TRY IT: Give back the full material exactly. Omit no line.

START INPUT DATA

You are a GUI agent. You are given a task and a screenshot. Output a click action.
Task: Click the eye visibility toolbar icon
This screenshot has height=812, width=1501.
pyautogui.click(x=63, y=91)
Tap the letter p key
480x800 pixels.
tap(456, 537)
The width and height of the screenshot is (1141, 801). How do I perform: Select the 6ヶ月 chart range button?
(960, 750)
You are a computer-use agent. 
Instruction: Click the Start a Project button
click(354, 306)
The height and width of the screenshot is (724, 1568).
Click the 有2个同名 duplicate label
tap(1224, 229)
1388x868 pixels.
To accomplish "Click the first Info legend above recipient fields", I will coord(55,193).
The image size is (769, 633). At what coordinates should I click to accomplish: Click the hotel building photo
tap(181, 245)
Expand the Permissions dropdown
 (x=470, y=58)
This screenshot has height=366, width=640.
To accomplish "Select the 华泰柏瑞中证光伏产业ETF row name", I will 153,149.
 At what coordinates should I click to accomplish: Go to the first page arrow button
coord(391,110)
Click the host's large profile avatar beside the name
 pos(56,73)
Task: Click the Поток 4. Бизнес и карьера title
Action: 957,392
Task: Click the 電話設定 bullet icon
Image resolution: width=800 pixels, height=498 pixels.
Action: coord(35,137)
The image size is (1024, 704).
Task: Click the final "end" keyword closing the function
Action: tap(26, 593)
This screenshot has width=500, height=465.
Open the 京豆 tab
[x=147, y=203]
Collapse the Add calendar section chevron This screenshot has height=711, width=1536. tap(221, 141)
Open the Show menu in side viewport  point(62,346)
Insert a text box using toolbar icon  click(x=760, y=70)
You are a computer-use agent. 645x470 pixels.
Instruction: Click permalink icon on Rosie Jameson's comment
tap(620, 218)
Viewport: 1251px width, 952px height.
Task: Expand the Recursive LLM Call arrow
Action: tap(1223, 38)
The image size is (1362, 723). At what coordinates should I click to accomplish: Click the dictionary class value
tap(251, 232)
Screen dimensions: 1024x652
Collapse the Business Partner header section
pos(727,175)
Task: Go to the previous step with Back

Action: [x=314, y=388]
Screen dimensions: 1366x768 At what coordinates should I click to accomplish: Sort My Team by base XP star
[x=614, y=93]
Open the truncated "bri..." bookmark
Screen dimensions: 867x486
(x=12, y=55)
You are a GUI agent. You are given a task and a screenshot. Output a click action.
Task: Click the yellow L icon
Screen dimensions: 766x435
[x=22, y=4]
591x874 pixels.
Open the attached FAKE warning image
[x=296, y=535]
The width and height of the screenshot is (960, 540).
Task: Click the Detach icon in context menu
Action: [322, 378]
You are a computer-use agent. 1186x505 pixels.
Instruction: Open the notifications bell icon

END INPUT DATA

OUTPUT BELOW:
You are a GUI agent. You are given a task and a screenshot. Output a click action.
Task: Click the eye visibility toolbar icon
This screenshot has height=812, width=1501.
pyautogui.click(x=63, y=91)
Tap the letter p key
480x800 pixels.
tap(456, 537)
The width and height of the screenshot is (1141, 801). How do I perform: Select the 6ヶ月 chart range button?
(960, 750)
You are a computer-use agent. 
Instruction: Click the Start a Project button
click(354, 306)
The height and width of the screenshot is (724, 1568).
Click the 有2个同名 duplicate label
tap(1224, 229)
1388x868 pixels.
To accomplish "Click the first Info legend above recipient fields", I will coord(55,193).
The image size is (769, 633). At what coordinates should I click to accomplish: Click the hotel building photo
tap(181, 245)
Expand the Permissions dropdown
 (x=470, y=58)
This screenshot has height=366, width=640.
To accomplish "Select the 华泰柏瑞中证光伏产业ETF row name", I will 153,149.
 At what coordinates should I click to accomplish: Go to the first page arrow button
coord(391,110)
Click the host's large profile avatar beside the name
 pos(56,73)
Task: Click the Поток 4. Бизнес и карьера title
Action: 957,392
Task: Click the 電話設定 bullet icon
Image resolution: width=800 pixels, height=498 pixels.
Action: coord(35,137)
The image size is (1024, 704).
Task: Click the final "end" keyword closing the function
Action: tap(26, 593)
This screenshot has width=500, height=465.
Open the 京豆 tab
[x=147, y=203]
Collapse the Add calendar section chevron This screenshot has height=711, width=1536. tap(221, 141)
Open the Show menu in side viewport  point(62,346)
Insert a text box using toolbar icon  click(x=760, y=70)
You are a computer-use agent. 645x470 pixels.
Instruction: Click permalink icon on Rosie Jameson's comment
tap(620, 218)
Viewport: 1251px width, 952px height.
Task: Expand the Recursive LLM Call arrow
Action: tap(1223, 38)
The image size is (1362, 723). At what coordinates should I click to accomplish: Click the dictionary class value
tap(251, 232)
Screen dimensions: 1024x652
Collapse the Business Partner header section
pos(727,175)
Task: Go to the previous step with Back

Action: [x=314, y=388]
Screen dimensions: 1366x768 At what coordinates should I click to accomplish: Sort My Team by base XP star
[x=614, y=93]
Open the truncated "bri..." bookmark
Screen dimensions: 867x486
(x=12, y=55)
You are a GUI agent. You are given a task and a screenshot. Output a click action.
Task: Click the yellow L icon
Screen dimensions: 766x435
[x=22, y=4]
591x874 pixels.
Open the attached FAKE warning image
[x=296, y=535]
The width and height of the screenshot is (960, 540).
Task: Click the Detach icon in context menu
Action: [322, 378]
You are a computer-use agent. 1186x505 pixels.
Instruction: Open the notifications bell icon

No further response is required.